While the story alleges a disturbing pattern of harassment and intimidation, it’s all the more complicated because of the context. Over the past two months, there have been at least 90 bomb threats made to 73 Jewish Community Centers and day schools, according to a statement the national JCC released on February 27. Three separate Jewish cemeteries have also been vandalized in Missouri, Pennsylvania, and New York. Jewish leaders across the country have condemned the broader set of attacks as part of a growing environment of anti-Semitism. As FBI Assistant-Director-in-Charge Sweeney said in a statement on Friday, “Thompson’s alleged pattern of harassment not only involved the defamation of his female victim, but his threats intimidated an entire community.”

Thompson’s past in journalism also makes the story complicated. The FBI arrest warrant shows a pattern of elaborate deception and fabrication. At least one of the email accounts used to send threats was allegedly “produced from a web-based, anonymous email generator.” Another account apparently belonged to someone else; the “true user” was unaware that these messages had been sent. These behaviors are similar to those reported by The Intercept last year, when they found that Thompson “fabricated several quotes in his stories and created fake email accounts that he used to impersonate people.”

It should go without saying that this is not the standard in journalism—Thompson was fired and a number of his articles were taken down after editors found that he had been fabricating information. On Friday, The Intercept released a statement saying it is “horrified” by the allegations against Thompson and has no independent information about his actions or arrest. Josh Marshall, the editor and publisher of Talking Points Memo, said in an email that he never worked with Thompson directly, and pulled the one freelance piece Thompson published on the site when Thompson was fired from The Intercept.
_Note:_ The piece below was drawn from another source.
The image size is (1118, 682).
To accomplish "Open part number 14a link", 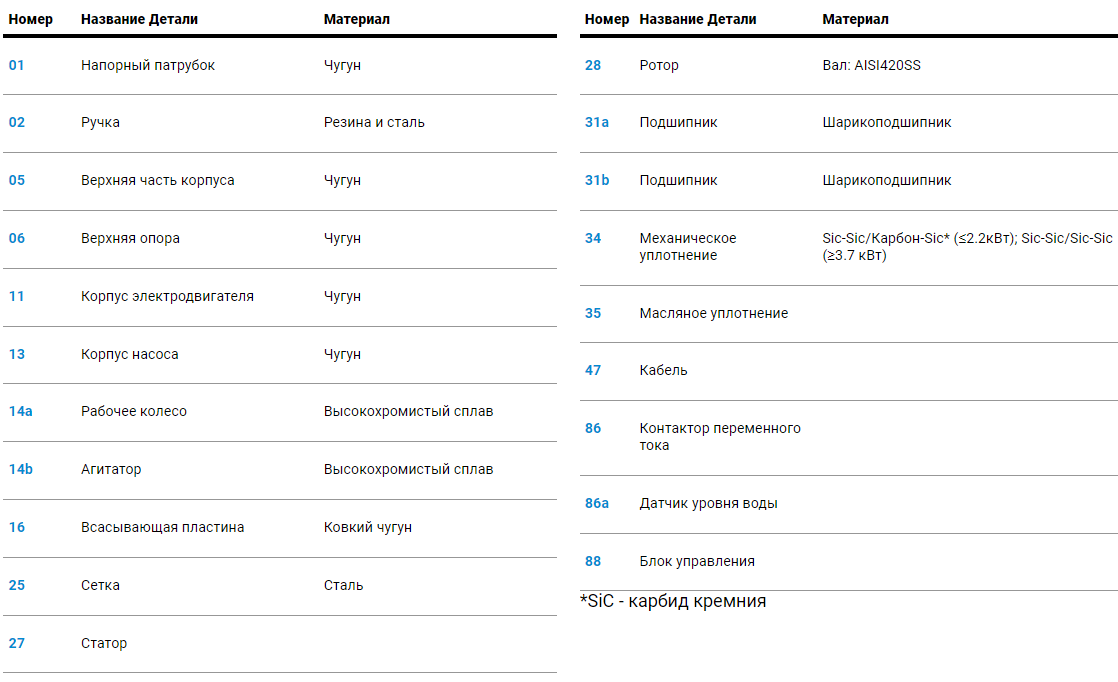I will tap(21, 411).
Vice President Pence visited the cemetery in Missouri where gravestones were toppled to demonstrate the White House’s support for the Jewish community there. And President Trump condemned these attacks in strongly worded terms during his address to Congress this week. On Tuesday, though, Trump allegedly told state attorneys general that these attacks are sometimes “the reverse,” seeming to suggest that they might be carried out by people who wish to create the appearance of increased anti-Semitism.

That doesn’t appear to be what motivated Thompson. But his arrest still serves as a useful reminder that not all destructive acts are what they initially appear to be. His actions also fit within a broader pattern, in which angry individuals tend to latch onto ambient hatreds, or imitate the crimes of others. Anti-Semitism has long been a pervasive problem in the United States, and it has thrived among people on both the left and the right of American politics. Even if Thompson doesn’t have personal animus against Jews—something that’s unclear at this point—he apparently saw these kinds of threats as an effective way to create fear and inflict maximal pain on his ex. Whatever Thompson’s motives, his threats hit a specific community, and created real anguish and disruption. Law-enforcement officials seem to believe Thompson’s were “copycat” threats, purposefully and falsely made to appear part of the bigger wave, according to reports from NBC. The models of anti-Semitic intimidation and fear were there. All he had to do was follow them.